Robert O. Binnewies (born August 18, 1937, Bowling Green, Kentucky) is an American conservationist.
Graduate, Colorado State University, 1959, bachelor of science degree, forest recreation.
Joined National Park Service, 1961, as a park ranger, Yellowstone National Park, Wyoming. Subsequent NPS assignments included Washington, D.C., 1964–1966, chief ranger, Acadia National Park, Maine, 1967–1971, and superintendent, Yosemite National Park, California, 1979–1986.

While in Maine, Binnewies assisted Mrs. David (Peggy) Rockefeller in establishment of the Maine Coast Heritage Trust, a nonprofit organization that champions the voluntary use of conservation easements to protect privately owned lands. To date, the trust has encouraged protection for more than 125000 acre of island and coastal habitat in Maine. Binnewies served as executive director of the trust, 1971–1976.

Binnewies served as group vice president, National Audubon Society, 1977–1978, before being selected as Yosemite National Park superintendent in 1979. While at Yosemite, he signed the 1980 General Management Plan that calls for major reductions in commercial, administrative, and transportation activities to better preserve the natural values of Yosemite Valley. He also initiated the Return-of-Light fundraising campaign (now the Yosemite Conservancy) that has generated more than $50 million in charitable financial support for Yosemite. In 1986, Binnewies was abruptly reassigned from Yosemite to the National Park Service Western Regional Office, San Francisco, after confirming that he had legally, but surreptitiously, tape recorded one conversation with a park critic.

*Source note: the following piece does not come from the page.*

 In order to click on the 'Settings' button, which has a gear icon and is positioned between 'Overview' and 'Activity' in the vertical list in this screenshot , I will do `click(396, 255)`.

In 1988, Binnewies was appointed by Governor Mario Cuomo as assistant commissioner for natural resources, New York Department of Environmental Conservation. In 1990, he was selected as executive director, Palisades Interstate Park Commission, and led the commission's successful decade-long initiative to acquire 17500 acre Sterling Forest, the largest remaining open space in the New York/New Jersey Metropolitan Region. He also initiated action that led to establishment of the National Purple Heart Hall of Honor at New Windsor, New York.

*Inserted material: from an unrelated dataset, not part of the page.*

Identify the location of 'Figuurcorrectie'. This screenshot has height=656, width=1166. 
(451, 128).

He is author of Palisades, 100,000 Acres in 100 Years, Fordham University Press, 2000, an account of the commission's century-long conservation activities.
He is author of Your Yosemite, A Threatened Public Treasure, White Cloud Press, 2015, an account of Yosemite's history and management challenges.
Since his retirement, Binnewies has served as chairman of the board of the Santa Lucia Conservancy, California, and the Los Luceros Foundation, New Mexico.